Despite providing those two names, the CIA has not declassified a “complete list of individuals” who were on contract on Oct. 19, 2020, the day the statement was made public in Politico, because of “purported operational security,” the committees wrote.
The 51 officials who wrote and signed the statement included intelligence community heavyweights such as Morell, former CIA Directors John Brennan and Leon Panetta, and former Director of National Intelligence Jim Clapper.
They wrote days after the New York Post published a story containing a damning narrative about the Biden family that the “arrival on the US political scene” of the information in the story “had all the classic earmarks of a Russian information operation.” The New York Post story was based on data from Hunter Biden’s abandoned laptop.
The remark, coming from officials who once worked at the highest and most classified levels of government, carried significant weight at the time, and many, including then-candidate Joe Biden, relied on the statement to dismiss the New York Post’s story as a Russian attempt at election interference.
“This revelation shows that Morell, Buckley, and likely other signatories were receiving U.S. taxpayer funds while engaged in a politicized project to mislead American voters on behalf of the Biden campaign,” the committees wrote in the report.
The Hatch Act prohibits CIA employees from participating in campaign activity, but it does not apply to contract workers. The committees recommended in the report that Congress “consider” incorporating CIA contractors into the statute.
The statement from the former intelligence officials has long been a source of scrutiny for the impact it may have had on the 2020 election. It received a renewed round of criticism this year when the Department of Justice used various forms of Hunter Biden’s computer data as evidence in a prosecution against the first son, effectively verifying that the data on the laptop was authentic.
The DOJ revealed that it had obtained some of the data by subpoenaing Hunter Biden’s abandoned laptop and external hard drive from a repair shop. The New York Post wrote in its story that the repair shop owner made a copy of the hard drive and handed the copy off to Republican operatives, who, in turn, gave it to the New York Post.

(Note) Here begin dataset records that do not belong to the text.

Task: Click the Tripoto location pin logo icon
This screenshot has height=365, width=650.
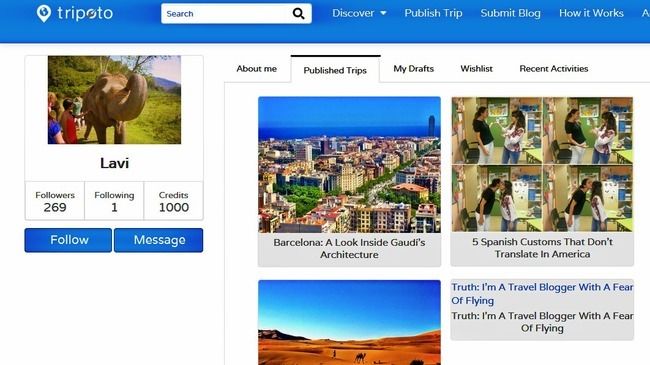Action: point(44,13)
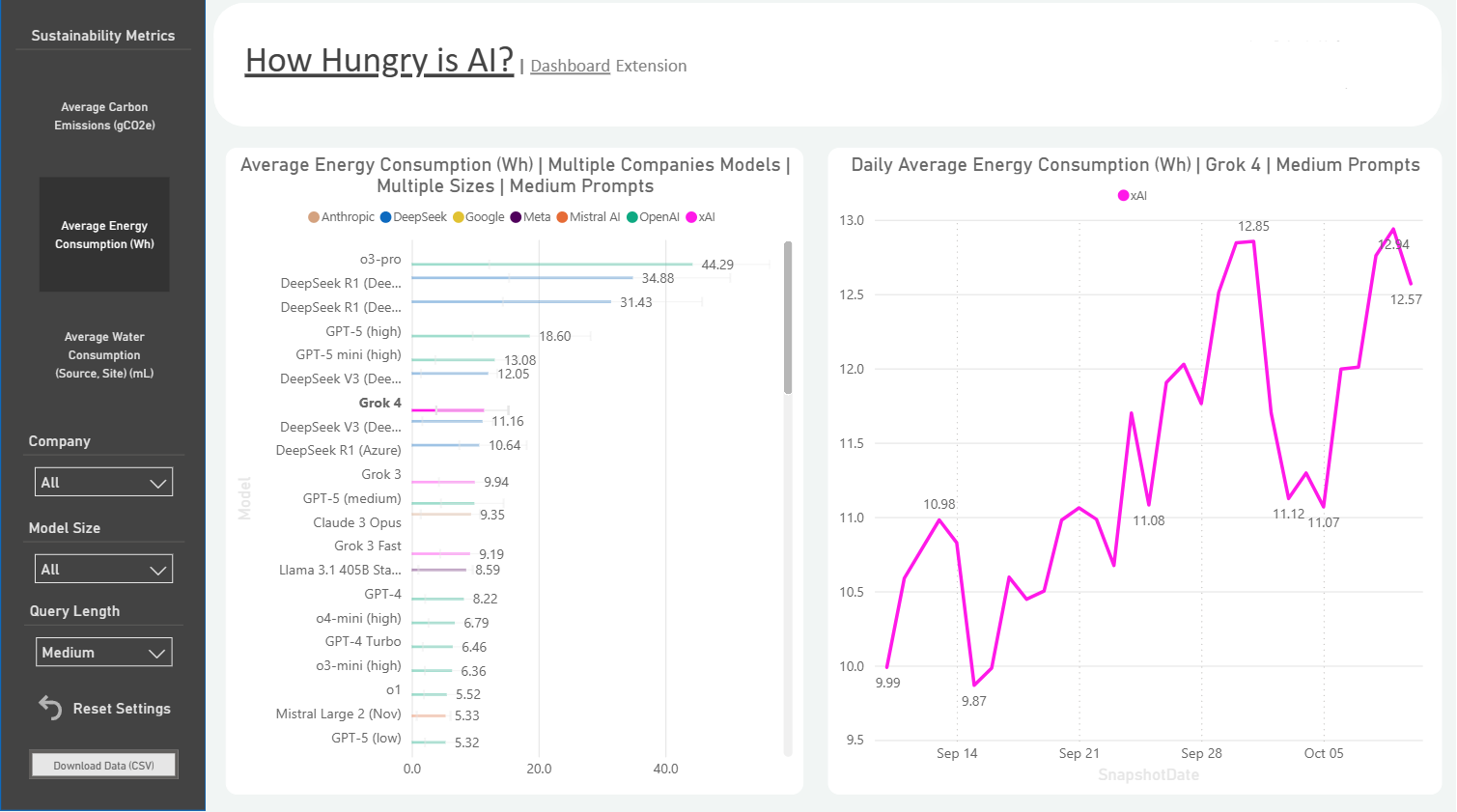Click the OpenAI legend marker
The image size is (1457, 812).
pyautogui.click(x=632, y=217)
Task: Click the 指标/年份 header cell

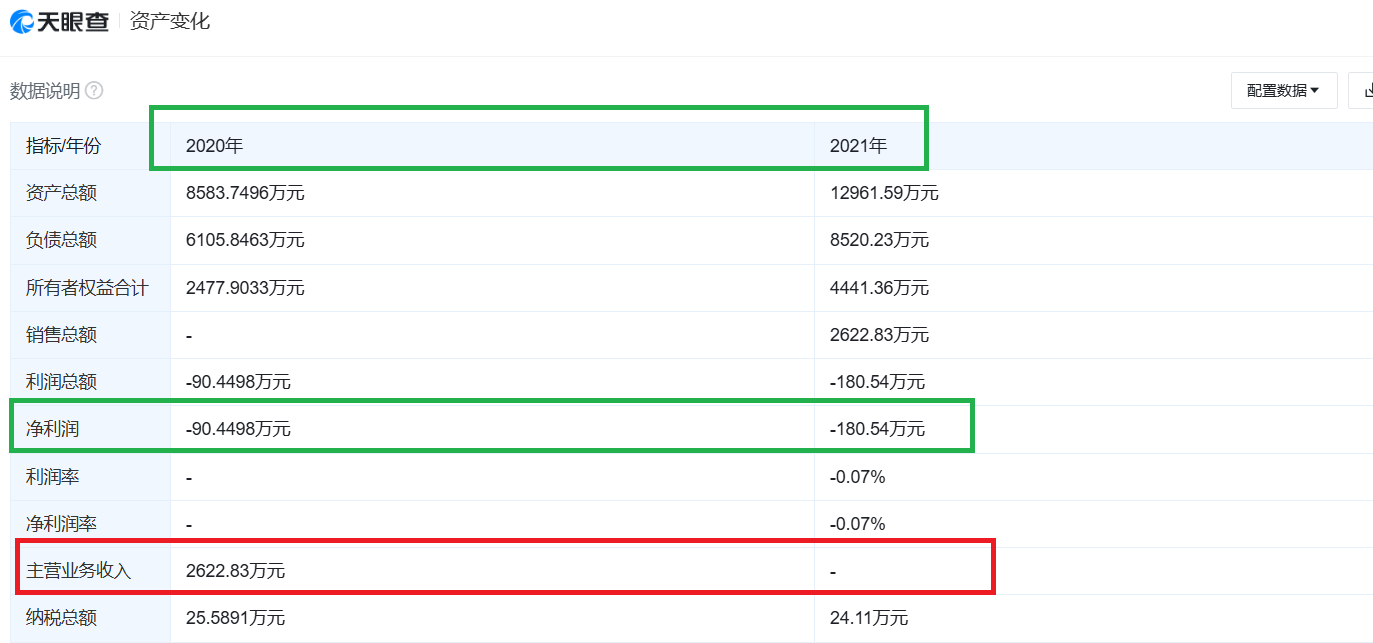Action: tap(64, 146)
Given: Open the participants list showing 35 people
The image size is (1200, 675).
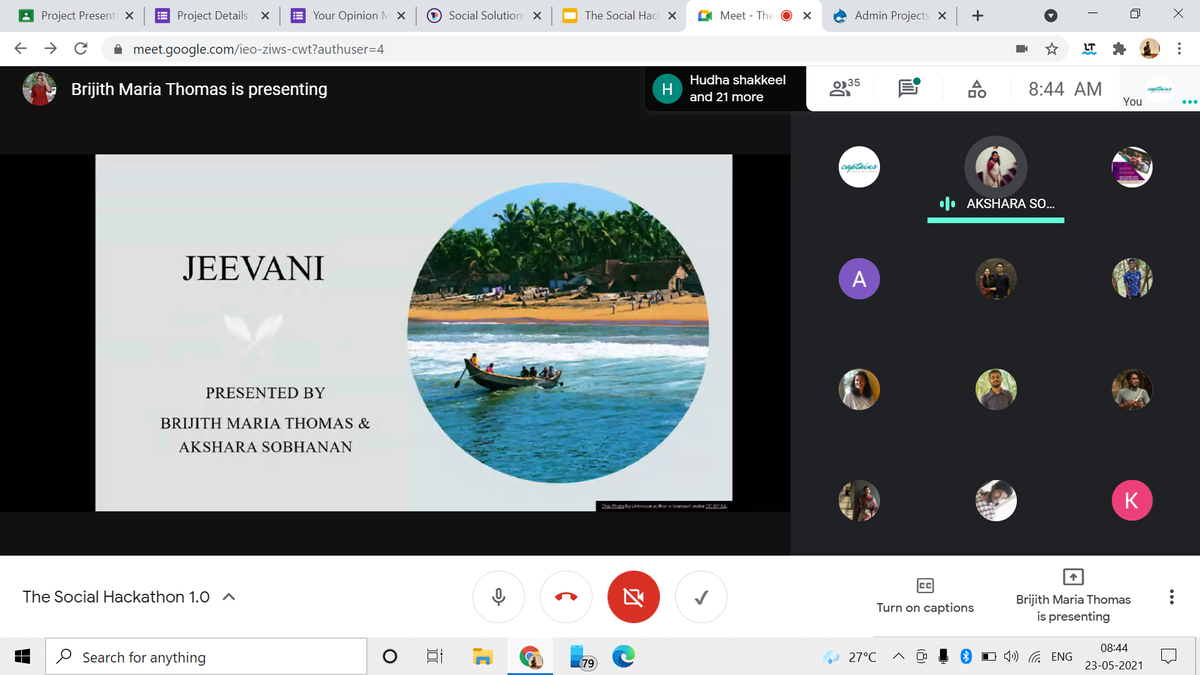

Morell, who drafted the statement, said he and the co-author of it, Marc Polymeropoulos, wrote it in part to provide Joe Biden a “talking point” in the final presidential debate that was coming up in four days. Joe Biden did indeed use it to dispute the New York Post’s story, which alleged the now-president worked to fire a Ukrainian prosecutor to help Hunter Biden maintain a lucrative board position in the country.
While several witnesses involved in U.S. policy on Ukraine have since rejected the notion that Hunter Biden had any impact on their work, the emails and photos from Hunter Biden’s data that the New York Post used to raise the idea have repeatedly been corroborated and no one has ever brought forth evidence to dispute them.
“The October 19, 2020, statement on Hunter Biden’s laptop signed by 51 former senior intelligence community officials served to interfere in the American electoral system in the final weeks before the 2020 presidential election,” the committees concluded in their report on Tuesday.
A CIA spokesperson addressed the statement that its former officials and contract workers wrote, telling the Washington Examiner that an agency board reviewed it, which was in line with CIA policy. The spokesperson noted that the board’s approval of published content is “never an endorsement” of it.
“CIA officers, as a condition of their employment, are required to sign a secrecy agreement that includes a lifelong obligation to submit any and all intelligence-related materials to CIA’s Pre-Publication Review Board (PCRB) before they are published,” the spokesperson said. “That process was followed in this case. The PCRB reviews material to determine if they contain any classified information. The PCRB’s confirmation that information is unclassified is never an endorsement of the reviewed content or its veracity. These former officers were not speaking for CIA.” [source]
Not surprising, since the CIA heads are never-Trumpers, why wouldn't the contractors be never-Trumpers too? Even if the contractors are exempt from the Hatch Act, they should still be fired (and probably won't be) because they interfered with the election.